Version 9.2.0 of deal.II, the object-oriented finite element library awarded the J. H. Wilkinson Prize for Numerical Software, has been released. It is
available for free under an Open Source license from the deal.II homepage at

                    https://www.dealii.org/

The major changes of this release are:

   - Seven new tutorial programs: step-47 solves the biharmonic equation;
     step-50 demonstrates algebraic and geometric multigrid methods for
     large, parallel computations on adaptively refined meshes, and
     compares matrix-based and matrix-free implementations; step-58
     solves the nonlinear Schroedinger equation; step-65 illustrates
     working with complex geometries and curved domains; step-67 and
     step-69 implementing different approaches for the Euler equations
     in compressible gas dynamics; step-70 illustrates flow around a
     moving obstacle.

   - Substantial improvements to the Python interfaces, including
     Jupyter versions of the step-49 and step-53 tutorial program.

   - A new triangulation class (parallel::fullydistributed::Triangulation)
     that completely distributes a triangulation, rather than keeping
     the coarse mesh available on all processors.

   - The DataOut and related classes now fully support outputting
     complex-valued solution vectors, including complex-valued vector
     and tensor fields.

   - A number of fixes throughout the library for problems with more
     than 2^32 (=4 billion) unknowns.

   - Improvements to the support for particle based methods as well as
     to parallel hp-adaptive finite element methods.

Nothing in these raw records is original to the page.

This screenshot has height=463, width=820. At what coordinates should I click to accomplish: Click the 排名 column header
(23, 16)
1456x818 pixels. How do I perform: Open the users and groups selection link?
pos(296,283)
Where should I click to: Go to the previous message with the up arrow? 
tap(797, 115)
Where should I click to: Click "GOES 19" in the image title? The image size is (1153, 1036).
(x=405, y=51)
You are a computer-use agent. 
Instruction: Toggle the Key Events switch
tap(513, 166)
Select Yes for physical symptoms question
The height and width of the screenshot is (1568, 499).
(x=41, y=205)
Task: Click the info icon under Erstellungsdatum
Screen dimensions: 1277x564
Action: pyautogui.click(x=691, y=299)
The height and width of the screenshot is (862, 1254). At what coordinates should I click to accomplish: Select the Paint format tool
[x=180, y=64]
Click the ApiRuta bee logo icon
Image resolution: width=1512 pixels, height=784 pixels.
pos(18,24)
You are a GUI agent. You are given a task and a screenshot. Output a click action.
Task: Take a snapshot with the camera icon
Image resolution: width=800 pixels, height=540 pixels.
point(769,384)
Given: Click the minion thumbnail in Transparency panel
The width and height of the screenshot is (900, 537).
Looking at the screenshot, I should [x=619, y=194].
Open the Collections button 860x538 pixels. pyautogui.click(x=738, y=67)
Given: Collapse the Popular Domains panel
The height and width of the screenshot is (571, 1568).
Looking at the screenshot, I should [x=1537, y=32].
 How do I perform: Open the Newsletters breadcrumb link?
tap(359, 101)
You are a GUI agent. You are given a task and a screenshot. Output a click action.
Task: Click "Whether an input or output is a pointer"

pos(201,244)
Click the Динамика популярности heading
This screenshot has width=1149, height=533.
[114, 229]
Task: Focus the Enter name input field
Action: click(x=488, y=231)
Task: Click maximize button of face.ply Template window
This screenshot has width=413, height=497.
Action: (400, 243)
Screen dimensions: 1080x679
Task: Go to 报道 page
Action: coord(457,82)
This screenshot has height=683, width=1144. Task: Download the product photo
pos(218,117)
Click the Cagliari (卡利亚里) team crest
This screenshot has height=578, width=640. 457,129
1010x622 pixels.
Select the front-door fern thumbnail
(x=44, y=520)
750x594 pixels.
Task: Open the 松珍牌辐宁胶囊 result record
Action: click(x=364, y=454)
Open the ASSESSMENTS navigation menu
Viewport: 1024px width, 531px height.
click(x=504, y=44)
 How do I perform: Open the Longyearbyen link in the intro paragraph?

   - More than 320 other new features, improvements, and bugfixes.

For more information see:
   - The preprint at https://www.dealii.org/deal92-preprint.pdf
   - The list of changes at
https://www.dealii.org/developer/doxygen/deal.II/changes_between_9_1_1_and_9_2_0.html

The main features of deal.II are:
   - Extensive documentation and 66 fully-functional example programs
   - Support for dimension-independent programming
   - Locally refined adaptive meshes
   - Multigrid support
   - A zoo of different finite elements
   - Fast linear algebra
   - Built-in support for shared memory and distributed parallel computing,
     scaling from laptops to clusters with 100,000+ processor cores
   - Interfaces to Trilinos, PETSc, METIS, UMFPACK and other external software
   - Output for a wide variety of visualization platforms.

The deal.II developer team and many contributors.